> [掲載本文]
· · ·

留萌本線の留萌~増毛間廃止から1年
その他あれこれ - 2017年12月06日 (水)
2016年12月4日は留萌本線の留萌~増毛間の営業最終日でした。廃止から1年を経過したわけですが、改めて写真を交えて紹介していきたいと思います。
留萌本線の歴史は古く、明治43年(1910年)に深川駅~留萠駅(現在の留萌)間が開通し、大正10年(1921年)からさらに日本海に沿って留萠駅から増毛駅へ伸びました。開業当初から空知炭田の石炭や木材、海産物などの輸送を担い、留萌港から各地へと出荷されていました。
昭和中期ごろまで留萌や増毛ではニシン漁が栄え、町は活況に呈していました。戦後もニシン漁が少なくなったとはいえ、石炭やセメント、木材といった貨物輸送が活発であり、急行「るもい」などの優等列車も設定され、本線としての役割を担っていたことでしょう。
しかし、石炭産業の衰退に伴う沿線の過疎化や国道231号線(通称:オロロンライン)や深川留萌道などの高規格幹線道路の進出によるモータリゼーションの発達や高速バスによって利用が激減していき、国鉄分割民営化前に急行列車は廃止され、貨物列車も1999年までに乗り入れを終了しています。
その後も利用者は年々減少していきます。留萌~増毛間においては、JR北海道が発足した1987年は1日あたり435人の利用がありましたが、2014年には1日39人の利用まで急激に落ち込んでいました。年間の収入が700万円に対し、1億6,000の万円の赤字が出ていました。
ついに、2015年6月27日に一部の沿線自治体に対し、廃止の検討を打診しました。秩父別町と増毛町は廃止を容認していましたが、最後まで沼田町は存続を求めていましたね。
ちなみに、過去にJR北海道が発表した線区別の収支状況についても、留萌~増毛間は全道ワースト1位を記録しており、平成26年度における営業係数(100円の営業収益を得るのにかかる費用を示す)は4,554円となっていました。そこから、廃止となることが伝えられ、年度別ではありませんが、2015年は2,538円、2016年は715円と年々営業係数を減らしていきました。
2016年は12月上旬の廃止ということで1カ月弱にわたって営業ができない状況でしたが、それでも年間あたり約2,000円ずつ営業係数を減らしていったことになります。ファンの力は凄まじいことが伝わってきます。
鉄道雑誌にも取り上げられ、最後が迫るにつれて各メディアからも報道されました。あれだけファンを中心に最後の利用があったにも関わらず、最終的な営業係数が715円と、それでも営業係数が100円を下回るにはほど遠い数値でした。
これは、11月にJR北海道からプレスリリースで発表されています。ファンの凄さが伝わった反面、北海道のローカル線を存続していく厳しさが改めて身に染みた次第でした。
加えて、廃止に追い打ちをかける出来事として、2005年と2011年の冬期に箸別~増毛間で雪崩による脱線事故が発生してしまいます。以来、2013年や2014年は雪崩の危険性があると判断し、雪害の影響によって運休を余儀なくされました。冬期のみならず、雨でも土砂崩れが発生する危険性もあったため、大雨が襲った際は冬期同様に終日運休を余儀なくされたときもありました。このように、公共交通として全く機能することができない時期もありました。

· · ·

> [保存データ]

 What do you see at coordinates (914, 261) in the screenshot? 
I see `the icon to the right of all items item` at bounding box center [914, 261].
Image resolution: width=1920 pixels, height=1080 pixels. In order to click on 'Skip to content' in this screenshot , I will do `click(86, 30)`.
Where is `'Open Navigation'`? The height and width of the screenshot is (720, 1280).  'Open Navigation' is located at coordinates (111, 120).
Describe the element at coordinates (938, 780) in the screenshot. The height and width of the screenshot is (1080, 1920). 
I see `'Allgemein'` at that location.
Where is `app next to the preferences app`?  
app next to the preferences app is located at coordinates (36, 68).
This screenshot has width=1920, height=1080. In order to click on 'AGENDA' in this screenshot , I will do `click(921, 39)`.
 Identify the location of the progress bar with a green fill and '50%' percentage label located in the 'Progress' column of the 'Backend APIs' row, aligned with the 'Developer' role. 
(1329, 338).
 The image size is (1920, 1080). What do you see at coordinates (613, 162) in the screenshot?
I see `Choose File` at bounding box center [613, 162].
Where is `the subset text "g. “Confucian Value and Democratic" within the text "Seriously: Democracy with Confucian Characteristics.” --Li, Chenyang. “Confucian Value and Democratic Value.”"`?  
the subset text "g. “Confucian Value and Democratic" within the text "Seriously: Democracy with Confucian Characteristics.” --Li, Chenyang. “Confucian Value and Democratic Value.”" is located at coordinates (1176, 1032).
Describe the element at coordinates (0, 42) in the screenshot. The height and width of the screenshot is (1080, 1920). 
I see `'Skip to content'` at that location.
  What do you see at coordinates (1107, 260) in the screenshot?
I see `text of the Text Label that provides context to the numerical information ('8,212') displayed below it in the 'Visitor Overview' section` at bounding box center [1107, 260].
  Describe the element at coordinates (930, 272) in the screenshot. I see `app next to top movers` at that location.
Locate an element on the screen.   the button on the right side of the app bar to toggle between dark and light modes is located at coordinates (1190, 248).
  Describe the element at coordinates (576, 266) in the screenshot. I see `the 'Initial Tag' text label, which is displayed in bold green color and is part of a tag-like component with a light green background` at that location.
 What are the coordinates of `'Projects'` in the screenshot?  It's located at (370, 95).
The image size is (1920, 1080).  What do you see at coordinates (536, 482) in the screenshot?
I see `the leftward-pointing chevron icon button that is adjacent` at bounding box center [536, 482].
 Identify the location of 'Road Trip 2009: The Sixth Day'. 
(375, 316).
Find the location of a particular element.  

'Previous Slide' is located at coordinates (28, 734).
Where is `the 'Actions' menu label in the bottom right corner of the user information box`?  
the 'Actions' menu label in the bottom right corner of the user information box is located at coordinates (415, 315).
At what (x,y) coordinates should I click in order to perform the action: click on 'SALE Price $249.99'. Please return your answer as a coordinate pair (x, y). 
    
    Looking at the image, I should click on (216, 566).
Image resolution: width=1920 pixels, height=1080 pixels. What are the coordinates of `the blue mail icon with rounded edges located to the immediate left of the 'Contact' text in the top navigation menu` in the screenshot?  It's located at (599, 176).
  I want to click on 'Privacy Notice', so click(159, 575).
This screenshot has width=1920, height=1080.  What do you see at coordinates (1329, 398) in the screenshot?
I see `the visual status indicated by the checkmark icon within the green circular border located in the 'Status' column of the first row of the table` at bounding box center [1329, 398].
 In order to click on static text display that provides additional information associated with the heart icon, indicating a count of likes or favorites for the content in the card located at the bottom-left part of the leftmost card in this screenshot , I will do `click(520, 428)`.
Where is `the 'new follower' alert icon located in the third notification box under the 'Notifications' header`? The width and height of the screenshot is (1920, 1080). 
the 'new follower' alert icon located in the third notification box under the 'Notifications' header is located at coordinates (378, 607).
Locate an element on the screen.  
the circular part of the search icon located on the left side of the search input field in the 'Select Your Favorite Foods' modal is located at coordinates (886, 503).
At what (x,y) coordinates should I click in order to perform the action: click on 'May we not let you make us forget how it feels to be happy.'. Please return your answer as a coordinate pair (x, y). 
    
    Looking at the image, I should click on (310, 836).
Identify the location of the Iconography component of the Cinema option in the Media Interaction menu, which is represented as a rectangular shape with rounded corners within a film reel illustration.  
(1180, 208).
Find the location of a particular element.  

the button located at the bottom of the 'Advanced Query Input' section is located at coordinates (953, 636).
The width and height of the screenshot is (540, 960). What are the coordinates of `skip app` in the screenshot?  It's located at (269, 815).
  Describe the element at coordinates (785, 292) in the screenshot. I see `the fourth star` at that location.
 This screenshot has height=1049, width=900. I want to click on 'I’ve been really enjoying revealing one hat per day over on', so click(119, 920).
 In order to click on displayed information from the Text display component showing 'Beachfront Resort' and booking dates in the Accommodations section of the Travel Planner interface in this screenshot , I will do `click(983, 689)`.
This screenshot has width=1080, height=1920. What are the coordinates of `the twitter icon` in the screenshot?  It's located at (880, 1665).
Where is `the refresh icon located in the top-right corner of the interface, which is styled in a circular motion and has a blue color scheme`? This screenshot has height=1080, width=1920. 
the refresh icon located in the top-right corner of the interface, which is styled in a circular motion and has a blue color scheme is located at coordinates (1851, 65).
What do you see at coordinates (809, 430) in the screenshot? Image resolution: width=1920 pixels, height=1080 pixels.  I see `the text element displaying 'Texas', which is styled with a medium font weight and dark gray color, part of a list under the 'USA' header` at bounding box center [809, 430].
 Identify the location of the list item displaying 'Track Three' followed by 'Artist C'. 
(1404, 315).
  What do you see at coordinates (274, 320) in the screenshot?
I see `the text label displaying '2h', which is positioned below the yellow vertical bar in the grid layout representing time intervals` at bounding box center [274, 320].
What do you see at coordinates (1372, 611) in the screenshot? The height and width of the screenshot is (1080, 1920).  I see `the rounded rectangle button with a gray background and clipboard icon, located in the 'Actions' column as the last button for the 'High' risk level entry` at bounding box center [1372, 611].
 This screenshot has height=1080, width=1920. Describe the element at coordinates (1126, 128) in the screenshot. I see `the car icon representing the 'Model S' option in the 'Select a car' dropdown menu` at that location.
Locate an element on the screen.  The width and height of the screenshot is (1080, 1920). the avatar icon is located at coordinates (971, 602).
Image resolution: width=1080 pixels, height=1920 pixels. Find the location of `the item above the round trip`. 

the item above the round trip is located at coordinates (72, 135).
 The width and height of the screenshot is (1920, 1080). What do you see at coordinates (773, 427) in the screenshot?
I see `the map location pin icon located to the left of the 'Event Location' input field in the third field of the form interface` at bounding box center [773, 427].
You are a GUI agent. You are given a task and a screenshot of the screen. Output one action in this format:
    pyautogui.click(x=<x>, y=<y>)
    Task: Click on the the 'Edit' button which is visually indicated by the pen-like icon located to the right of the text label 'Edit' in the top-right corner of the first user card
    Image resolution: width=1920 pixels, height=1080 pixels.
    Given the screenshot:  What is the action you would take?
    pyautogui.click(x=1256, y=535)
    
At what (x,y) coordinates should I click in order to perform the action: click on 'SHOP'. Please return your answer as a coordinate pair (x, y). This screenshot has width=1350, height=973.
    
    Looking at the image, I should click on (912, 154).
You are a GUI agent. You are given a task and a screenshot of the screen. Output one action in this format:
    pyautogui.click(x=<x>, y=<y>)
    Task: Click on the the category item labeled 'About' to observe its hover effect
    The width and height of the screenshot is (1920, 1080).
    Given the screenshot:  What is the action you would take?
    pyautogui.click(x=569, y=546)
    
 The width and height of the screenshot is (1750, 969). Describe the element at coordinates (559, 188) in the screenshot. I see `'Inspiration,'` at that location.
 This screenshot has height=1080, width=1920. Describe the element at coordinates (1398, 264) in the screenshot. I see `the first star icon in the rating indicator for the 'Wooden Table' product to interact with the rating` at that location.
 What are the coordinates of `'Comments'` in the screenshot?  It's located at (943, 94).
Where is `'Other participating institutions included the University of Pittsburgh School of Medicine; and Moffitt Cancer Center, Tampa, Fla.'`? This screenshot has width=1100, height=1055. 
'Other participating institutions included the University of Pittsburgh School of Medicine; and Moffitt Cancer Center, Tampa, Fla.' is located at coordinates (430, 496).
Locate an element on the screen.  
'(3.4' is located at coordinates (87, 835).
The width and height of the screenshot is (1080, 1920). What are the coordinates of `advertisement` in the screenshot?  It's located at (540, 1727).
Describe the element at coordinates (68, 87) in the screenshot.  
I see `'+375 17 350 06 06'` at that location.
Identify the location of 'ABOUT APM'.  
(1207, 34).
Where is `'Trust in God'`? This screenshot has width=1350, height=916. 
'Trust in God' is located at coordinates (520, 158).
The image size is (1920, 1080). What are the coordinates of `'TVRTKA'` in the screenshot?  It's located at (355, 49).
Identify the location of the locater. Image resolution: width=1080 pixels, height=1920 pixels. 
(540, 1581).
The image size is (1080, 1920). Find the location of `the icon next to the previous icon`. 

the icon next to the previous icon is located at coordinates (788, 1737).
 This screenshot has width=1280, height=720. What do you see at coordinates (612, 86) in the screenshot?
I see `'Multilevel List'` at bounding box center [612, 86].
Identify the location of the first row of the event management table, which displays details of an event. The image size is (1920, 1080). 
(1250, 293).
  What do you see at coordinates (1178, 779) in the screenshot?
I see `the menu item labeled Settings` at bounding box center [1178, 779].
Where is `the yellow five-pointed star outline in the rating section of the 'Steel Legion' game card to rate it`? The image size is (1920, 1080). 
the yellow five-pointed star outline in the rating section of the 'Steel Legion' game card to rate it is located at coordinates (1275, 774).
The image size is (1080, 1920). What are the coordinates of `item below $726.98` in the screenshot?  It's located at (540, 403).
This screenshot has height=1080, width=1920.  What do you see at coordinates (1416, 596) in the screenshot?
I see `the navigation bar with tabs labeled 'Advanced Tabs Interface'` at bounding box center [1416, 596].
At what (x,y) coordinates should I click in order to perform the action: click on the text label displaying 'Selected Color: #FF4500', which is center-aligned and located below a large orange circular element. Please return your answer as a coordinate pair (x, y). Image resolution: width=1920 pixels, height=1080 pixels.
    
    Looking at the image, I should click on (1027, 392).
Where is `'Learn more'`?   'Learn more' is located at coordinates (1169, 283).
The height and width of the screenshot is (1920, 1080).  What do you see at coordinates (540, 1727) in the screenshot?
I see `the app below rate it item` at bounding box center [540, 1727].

· · ·

> [実施する作業]
a – 留萌本線の廃止を扱った本文から、「2016年12月4日は留萌本」から「各地へと出荷されていました。」までの部分を、両端を含めて抜き出してください。
b – 保存データの行を、先頭の行から「center [613, 162].」を含む行まで、両端を含めてそのまま書き写してください。

> [解答一覧]
a –
2016年12月4日は留萌本線の留萌~増毛間の営業最終日でした。廃止から1年を経過したわけですが、改めて写真を交えて紹介していきたいと思います。
留萌本線の歴史は古く、明治43年(1910年)に深川駅~留萠駅(現在の留萌)間が開通し、大正10年(1921年)からさらに日本海に沿って留萠駅から増毛駅へ伸びました。開業当初から空知炭田の石炭や木材、海産物などの輸送を担い、留萌港から各地へと出荷されていました。

b –
 What do you see at coordinates (914, 261) in the screenshot? 
I see `the icon to the right of all items item` at bounding box center [914, 261].
Image resolution: width=1920 pixels, height=1080 pixels. In order to click on 'Skip to content' in this screenshot , I will do `click(86, 30)`.
Where is `'Open Navigation'`? The height and width of the screenshot is (720, 1280).  'Open Navigation' is located at coordinates (111, 120).
Describe the element at coordinates (938, 780) in the screenshot. The height and width of the screenshot is (1080, 1920). 
I see `'Allgemein'` at that location.
Where is `app next to the preferences app`?  
app next to the preferences app is located at coordinates (36, 68).
This screenshot has width=1920, height=1080. In order to click on 'AGENDA' in this screenshot , I will do `click(921, 39)`.
 Identify the location of the progress bar with a green fill and '50%' percentage label located in the 'Progress' column of the 'Backend APIs' row, aligned with the 'Developer' role. 
(1329, 338).
 The image size is (1920, 1080). What do you see at coordinates (613, 162) in the screenshot?
I see `Choose File` at bounding box center [613, 162].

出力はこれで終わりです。